Exposição Identidade Fluxo-Tempo

Somos todos uma matéria que desconhecemos até ganharmos noção do que é o tempo.

Grande parte de nós, continua esse caminho curto e estranho sem se aperceber do denominador comum.

studium – identidade Fluxo-Tempo

Essa parca certeza de domínio de tudo faz de nós seres alheados como meras passagens, refletidas na água, no espelho, no céu, ou figuras que buscam o sossego e evitam o que lhes rouba o fôlego?

Espelho | Fotografia: Михаил Секацкий

Nunca falar do tempo fez tanto sentido – houve um tempo que nos congelou, houve uma hora que nos obrigou à introspeção, há uma energia que procura sair de todos os poros que existem na pele.
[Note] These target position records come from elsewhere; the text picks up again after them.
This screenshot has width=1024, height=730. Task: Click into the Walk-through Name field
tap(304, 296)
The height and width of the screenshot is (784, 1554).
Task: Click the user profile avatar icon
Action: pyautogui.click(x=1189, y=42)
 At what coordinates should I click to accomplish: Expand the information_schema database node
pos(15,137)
Tudo é tempo, tudo é a forma distante e indefinida que se representa por um fluxo, também ele disforme, enorme, aparente e sem limite.

Moodboards studium

O Fluxo do Tempo e o Tempo vertido num Fluxo são a forma de todas as coisas – as que vemos e as que prevemos, numa dança entre a ilusão e a desilusão de pisar um chão cru, mexido, despenteado, um chão carregado de identidade studium, onde estranheza e paixão definem a forma que perde a mão e que ganha o movimento como certeza – somos todos uma matéria que conhecemos quando ganhamos noção do que é o tempo.
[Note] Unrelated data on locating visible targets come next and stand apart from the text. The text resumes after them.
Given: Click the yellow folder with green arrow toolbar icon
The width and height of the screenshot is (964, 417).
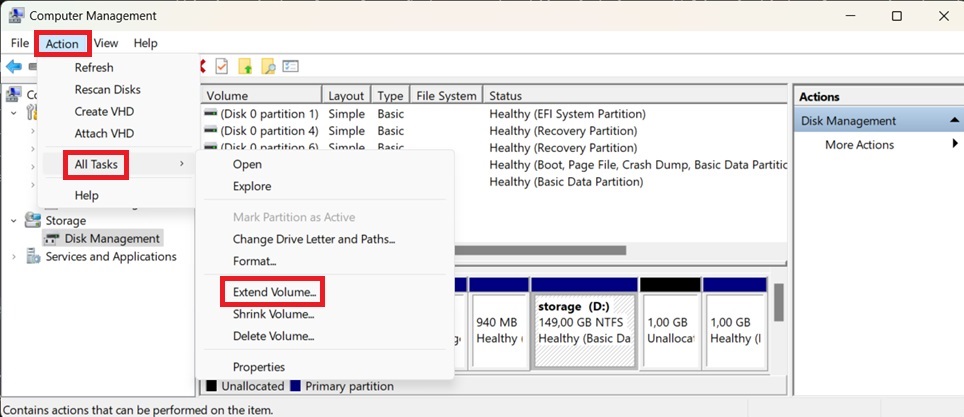Looking at the screenshot, I should click(x=245, y=66).
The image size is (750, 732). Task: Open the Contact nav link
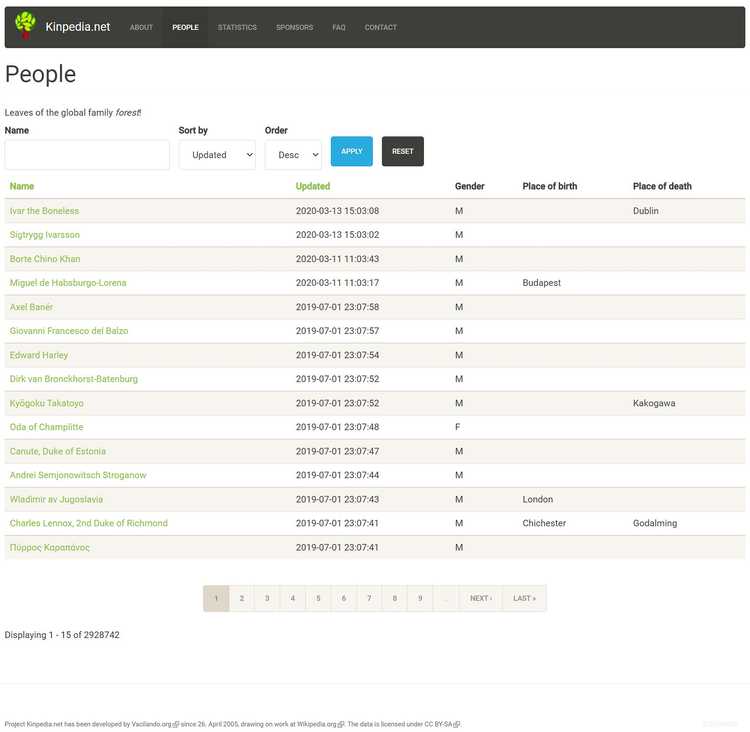click(380, 28)
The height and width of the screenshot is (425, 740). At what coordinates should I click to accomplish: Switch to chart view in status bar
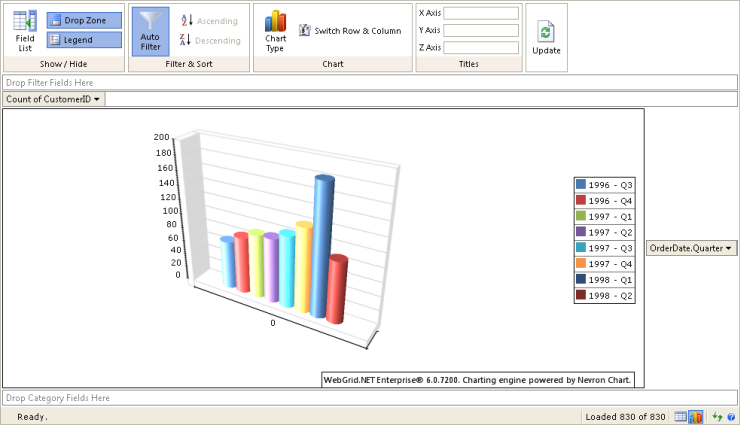point(696,416)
Catarina Rodrigues, diretora criativa studium

Monografia Narrativa do Percurso

a não-futurologia

2042 será um novo ano de reflexão, não pela subordinação ao tempo e à necessidade de eternizar ciclos, antes porque daqui a 20 anos terei uma perspectiva clara de todo o processo, e da forma como 2022 se demonstrou útil na leitura dos anteriores 20 anos. 

Monografia studium

Sob o ponto de vista ontológico, esta reflexão sobrepõe-se à existência real de um calendário; ela contempla o ser enquanto matéria real ou especulativa, tanto quanto filosofa sobre pertinências claras do status quo. É esse o conceito de ontologia aplicado a este processo, é uma constatação do que este studium será daqui em diante, sem que o medo de evolução seja um perturbado causador de desempate entre a realidade e a utopia.

Capítulo – considerações do autor

Pensar em futuro é o mesmo que pensar no presente; este instante imediato que acabou de atravessar entre os meus dedos na clara percepção de tempo, que já nem presente é, e por isso, esta não-futurologia, nunca se inibe de ser uma realidade aumentada, por mim.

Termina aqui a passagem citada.